I cannot for the life of me come up with a recurrence that is sublinear. Everything I come up with for halve(i) ends up moving i only by a constant, making it overall linear like square and zarp. For it to be sublinear, i would have to change by some factor, but I can't use anything but addition and subtraction...
UA ACM Vice President
ACM has bi-weekly meetings Tuesdays at 5:15pm
We're UA's best organization for CS majors (website)
Join us on Slack for all kinds of discussion channels (including one for CS403)
Reply
#5
(09-02-2017, 06:59 AM)davidmccoy Wrote: I feel like we shouldn't be performing a bit shift in order to divide... Idk what to do atm though expect to continue to stare emptily between my monitor and pen and paper.

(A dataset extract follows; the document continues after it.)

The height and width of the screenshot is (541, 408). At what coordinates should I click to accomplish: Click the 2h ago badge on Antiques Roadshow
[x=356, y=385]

I cannot for the life of me come up with a recurrence that is sublinear. Everything I come up with for halve(i) ends up moving i only by a constant, making it overall linear like square and zarp. For it to be sublinear, i would have to change by some factor, but I can't use anything but addition and subtraction...

I don't use a bit shift operation, but rather I do a series of checks while doubling starting from 1.
More clearly, the value of the leading bit is 2^i. To find that i, you can keep doubling [using something like (+ x x)] and check to see if you have exceeded the value of the input number.
However, since I want half of 2^i, I actually do the check on the value of the next step, so that I can return 2^(i-1) without dividing by 2.
I use a wrapper function to recursively do this to the remainder of the number until the input number < 2, which is equivalent to ignoring the last bit.
Summing up these values, I have half the value of the original input number.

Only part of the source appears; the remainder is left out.